ZooKeeper periodically writes snapshots of the in-memory data tree to the data directory, and continuously appends write operations to transaction logs in the log directory. Separating them onto different volumes avoids I/O contention between sequential log writes and snapshot reads, which is important for maintaining low write latency under load.

You can verify the actual contents at runtime:

# Snapshot files kubectl exec -n demo zookeeper-cluster-zookeeper-0 -c zookeeper -- \ ls /bitnami/zookeeper/data/version-2/
Example Output
acceptedEpoch currentEpoch snapshot.200000000 snapshot.700000000 snapshot.800000000
# Transaction log files kubectl exec -n demo zookeeper-cluster-zookeeper-0 -c zookeeper -- \ ls /bitnami/zookeeper/log/version-2/
Example Output
log.400000001 log.800000001 log.900000001 log.e00000001

The zoocreeper backup method copies both directories to the backup repository.


How do I check the health and status of ZooKeeper nodes?

ZooKeeper supports a set of four-letter commands (4lw) sent over TCP to port 2181. The KubeBlocks ZooKeeper addon whitelists these commands by default in zoo.cfg:

4lw.commands.whitelist=srvr, mntr, ruok, conf, stat, sync

ruok — Is the server running?

kubectl exec -n demo zookeeper-cluster-zookeeper-0 -c zookeeper -- \ bash -c "echo ruok | nc localhost 2181"
Example Output
imok

Returns imok if the server is accepting connections. No response means the server is not running.

srvr — Server summary

kubectl exec -n demo zookeeper-cluster-zookeeper-0 -c zookeeper -- \ bash -c "echo srvr | nc localhost 2181"
Example Output
Zookeeper version: 3.9.4-7246445ec281f3dbf53dc54e970c914f39713903, built on 2025-08-19 19:53 UTC Latency min/avg/max: 0/0.0/0 Received: 268 Sent: 267 Connections: 1 Outstanding: 0 Zxid: 0xe00000009 Mode: follower Node count: 6

Key fields: Mode (leader/follower/observer), Node count (total znodes), Connections.

mntr — Monitoring metrics

kubectl exec -n demo zookeeper-cluster-zookeeper-0 -c zookeeper -- \ bash -c "echo mntr | nc localhost 2181"
Example Output (follower)
zk_version 3.9.4-... zk_server_state follower zk_peer_state following - broadcast zk_avg_latency 0.0 zk_outstanding_requests 0.0 zk_num_alive_connections 1.0 zk_packets_received 274.0 zk_packets_sent 275.0 zk_znode_count 6.0 zk_watch_count 0.0

On the leader, mntr additionally reports ensemble health:

Example Output (leader)
zk_server_state leader zk_peer_state leading - broadcast zk_synced_followers 2.0 zk_pending_syncs 0.0 zk_znode_count 6.0

zk_synced_followers shows how many followers are in sync with the leader. For a 3-node cluster this should be 2.

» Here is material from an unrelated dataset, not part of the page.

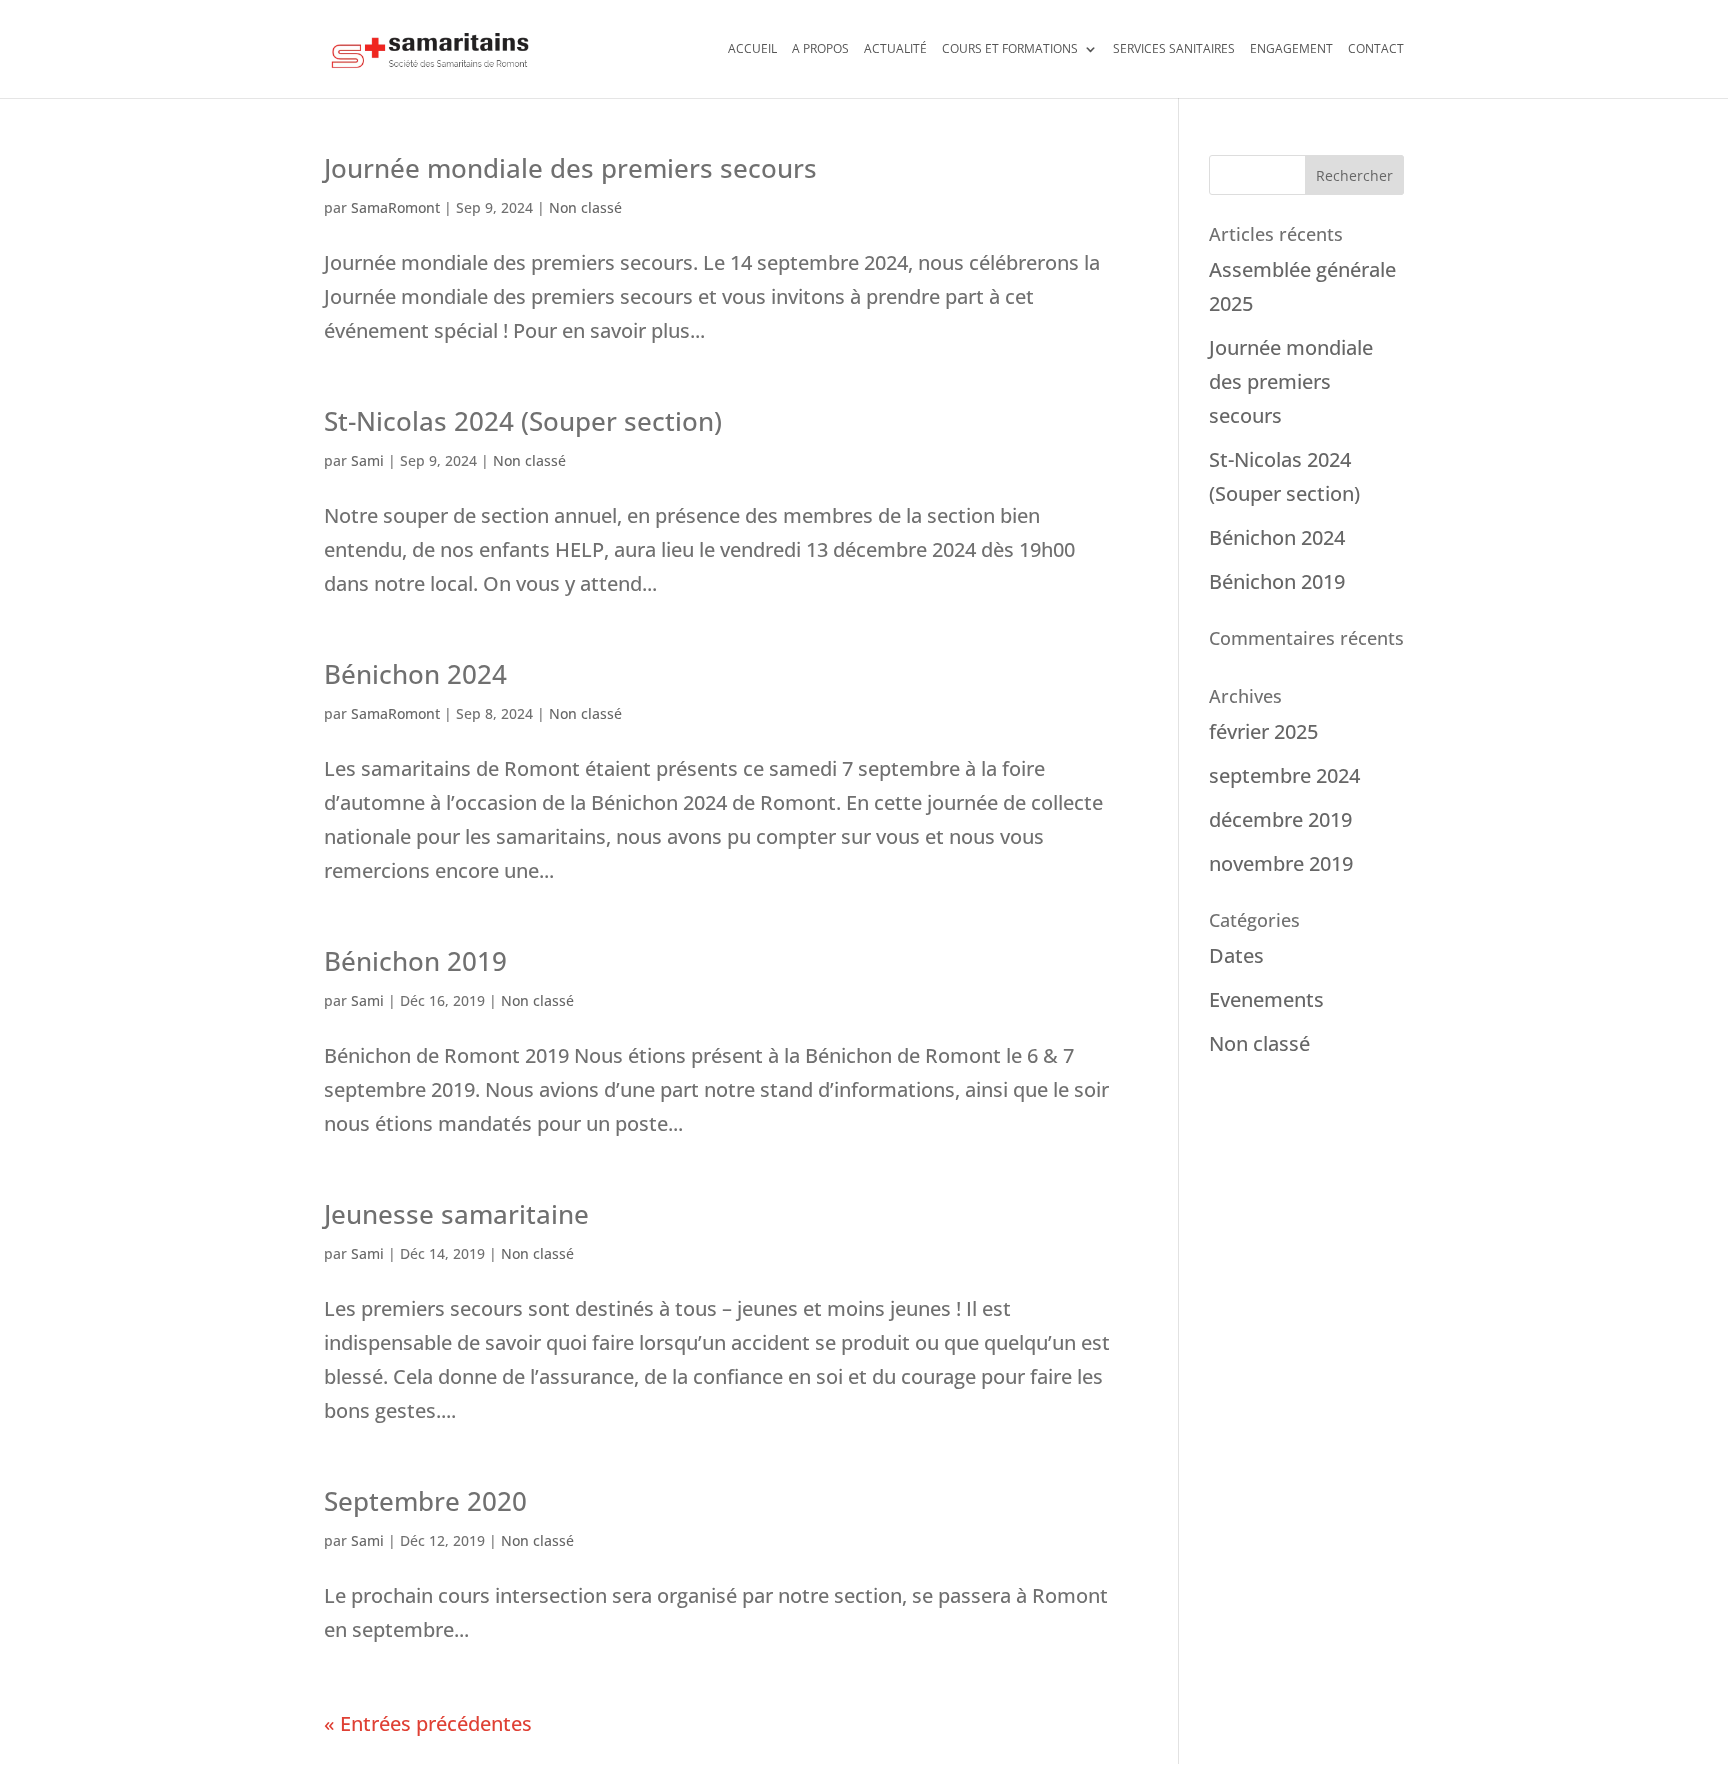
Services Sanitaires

stat — Status with client connections

kubectl exec -n demo zookeeper-cluster-zookeeper-0 -c zookeeper -- \ bash -c "echo stat | nc localhost 2181"

Returns the same summary as srvr plus a list of currently connected clients.

conf — Effective configuration

kubectl exec -n demo zookeeper-cluster-zookeeper-0 -c zookeeper -- \ bash -c "echo conf | nc localhost 2181"

Returns the active configuration values including dataDir, dataLogDir, and port assignments. Useful for confirming that configuration changes have taken effect.